Stated exercise —
Swap "screenshot" for "image" in the records between the line holding "You are a computer-use" and the end of the records, inclusive, and reproduce those lines with nothing else changed. Leave the pictures out of your answer.

□ □ □ □ □

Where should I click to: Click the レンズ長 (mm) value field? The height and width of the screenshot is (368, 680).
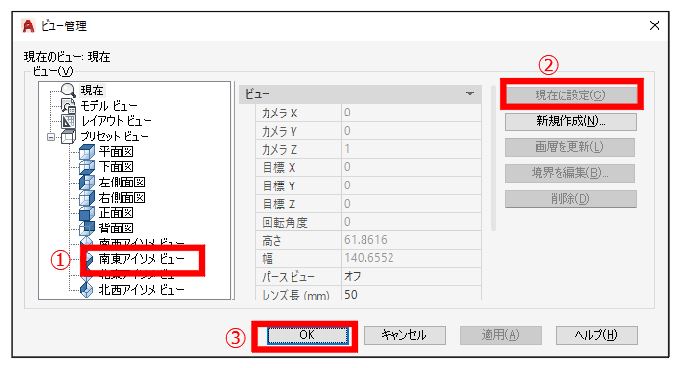click(x=411, y=294)
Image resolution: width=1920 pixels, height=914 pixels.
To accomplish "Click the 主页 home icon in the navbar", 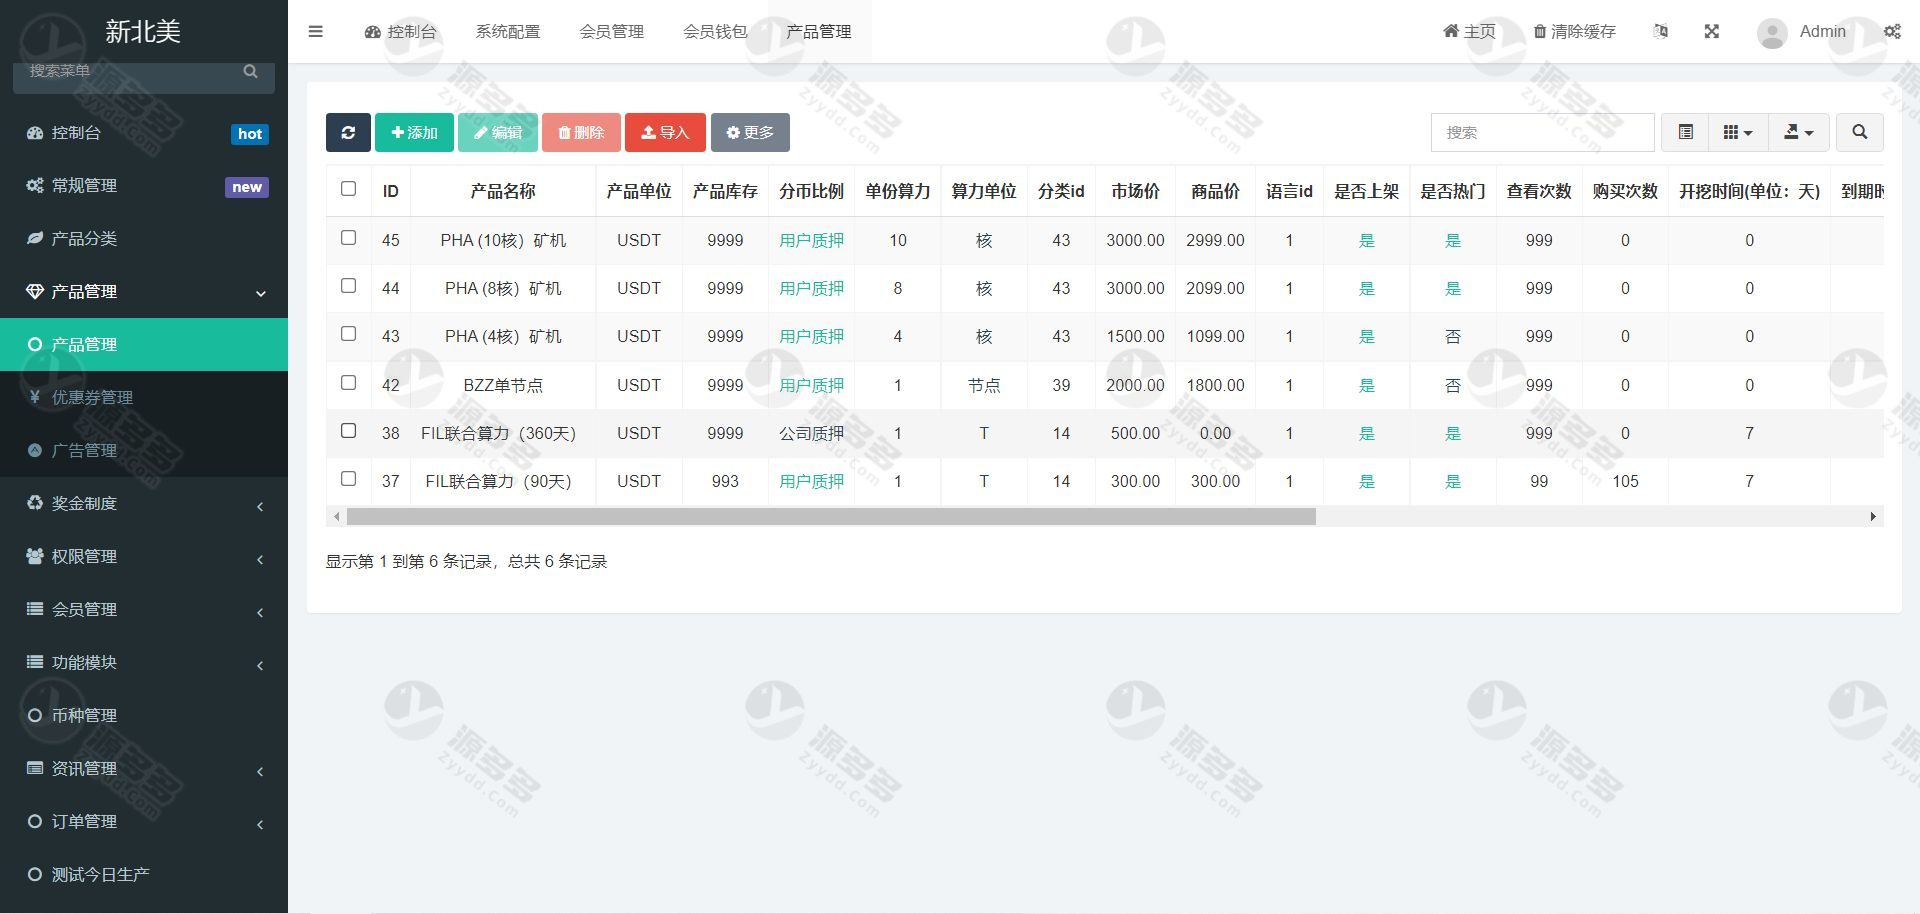I will [1450, 31].
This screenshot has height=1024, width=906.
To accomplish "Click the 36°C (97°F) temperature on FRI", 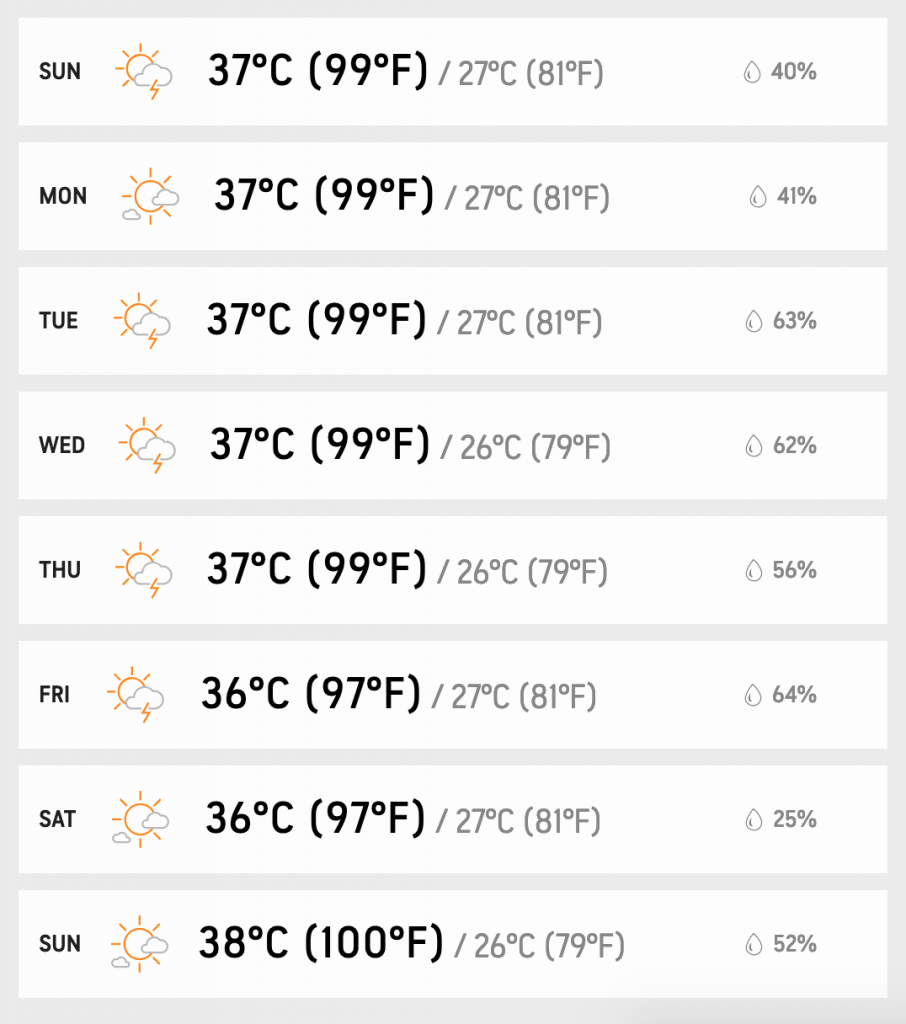I will [311, 693].
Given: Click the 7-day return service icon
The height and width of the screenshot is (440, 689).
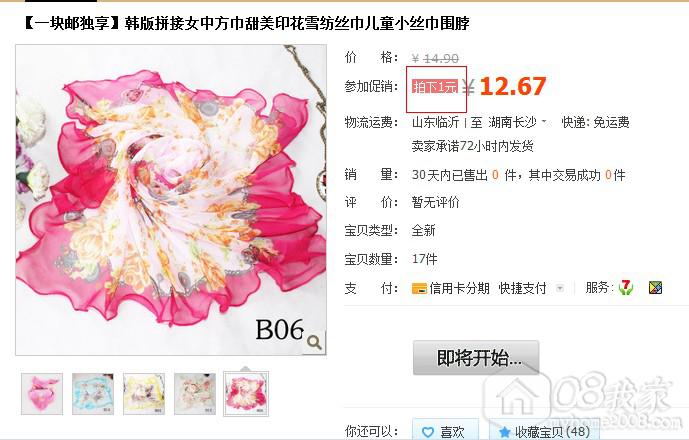Looking at the screenshot, I should tap(625, 288).
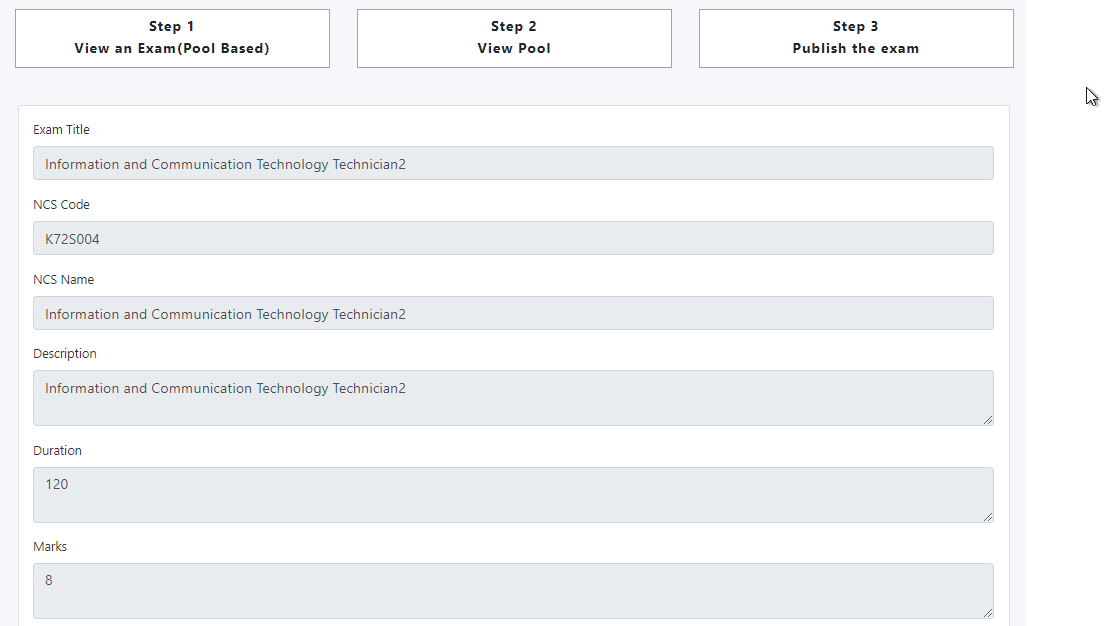Click inside the Description text area
This screenshot has height=626, width=1105.
(x=513, y=398)
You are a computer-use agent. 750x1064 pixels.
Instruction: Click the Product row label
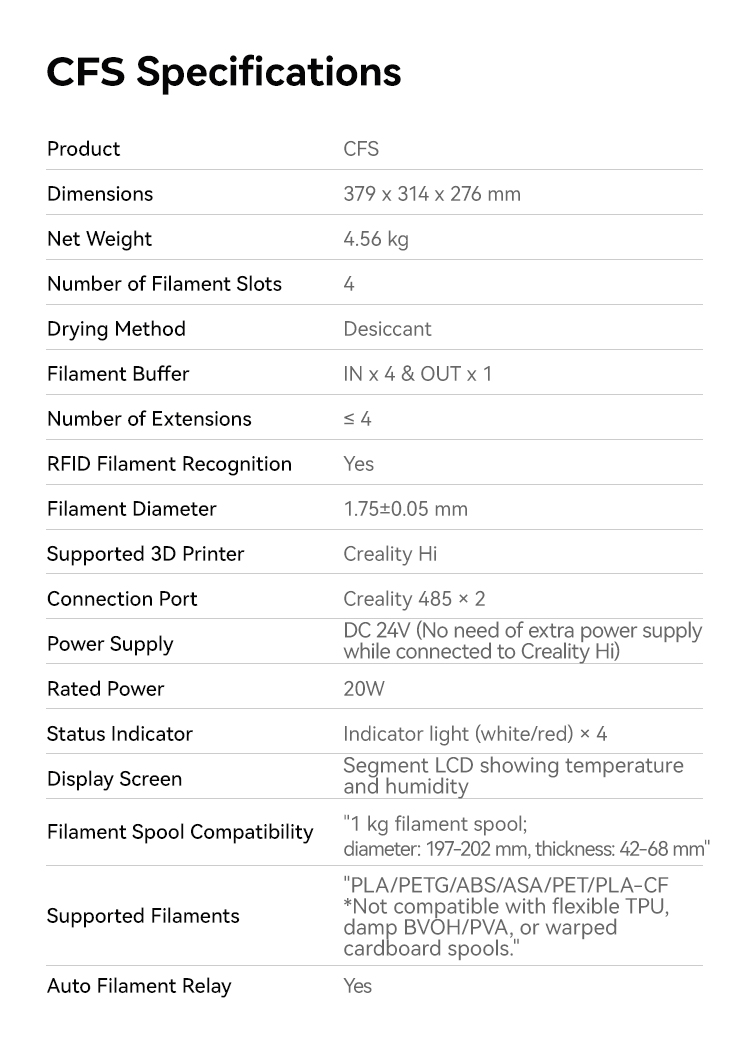point(83,149)
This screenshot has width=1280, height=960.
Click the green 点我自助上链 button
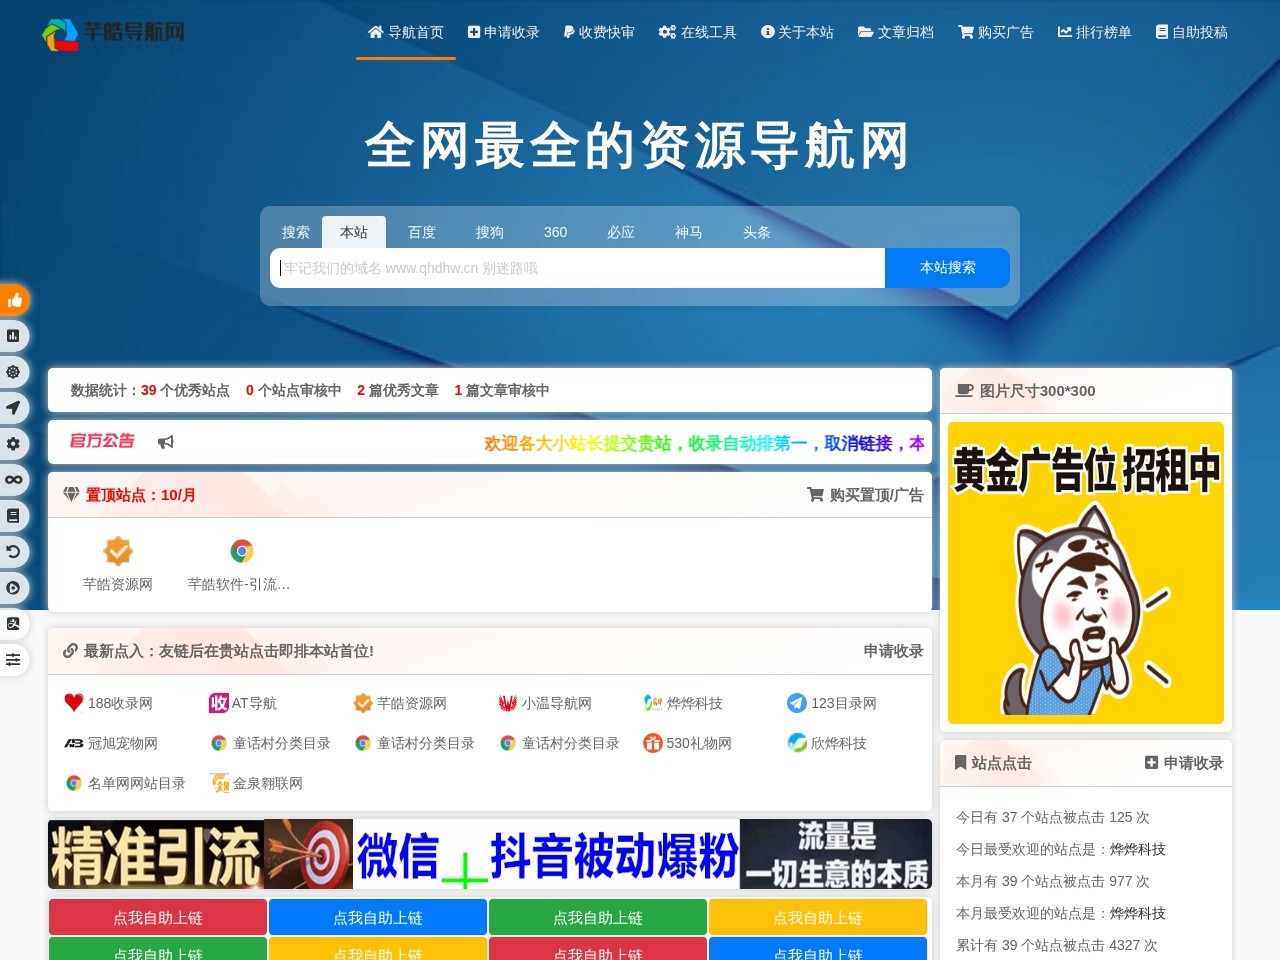(596, 917)
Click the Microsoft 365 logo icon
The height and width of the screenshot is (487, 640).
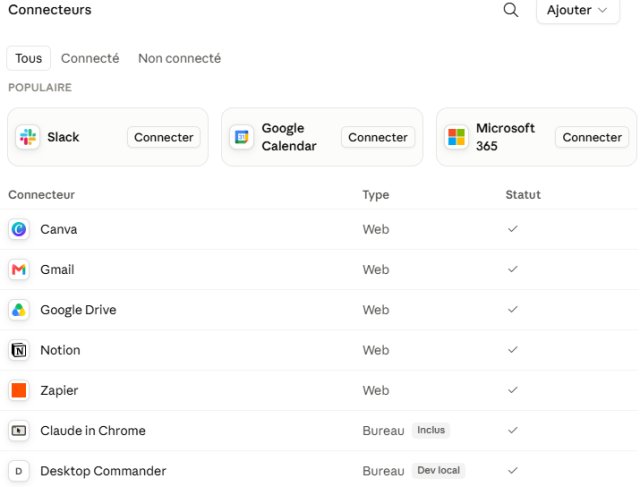[x=456, y=137]
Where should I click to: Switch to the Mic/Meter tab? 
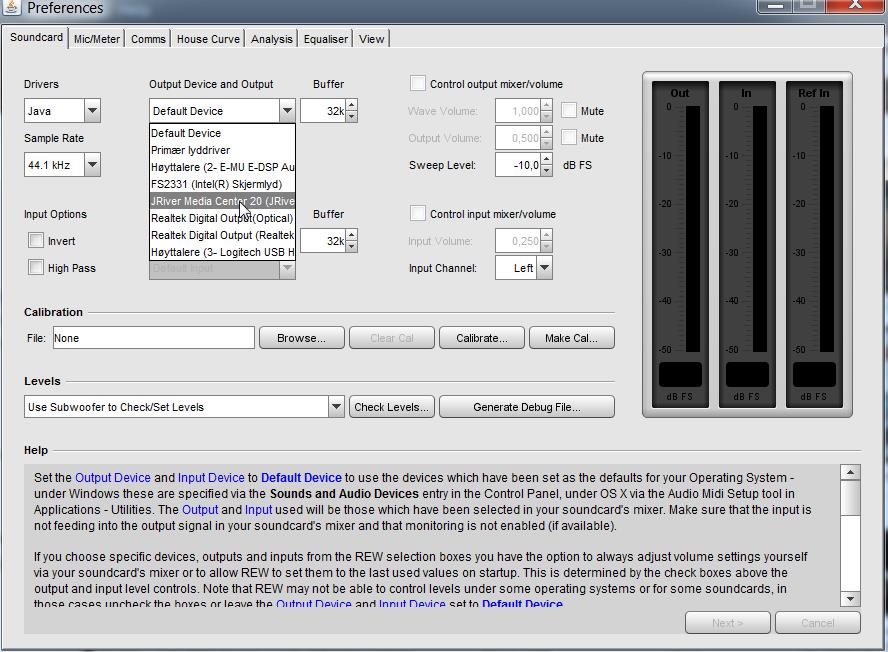coord(97,39)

□ □ □ □ □

Answer below —
You are a computer-use agent. 750x1064 pixels.
Instruction: Click the Product row label
point(83,149)
This image has width=1280, height=960.
Click the green 点我自助上链 button
(596, 917)
Click the Microsoft 365 logo icon
The height and width of the image is (487, 640).
[x=456, y=137]
Where should I click to: Switch to the Mic/Meter tab? 
coord(97,39)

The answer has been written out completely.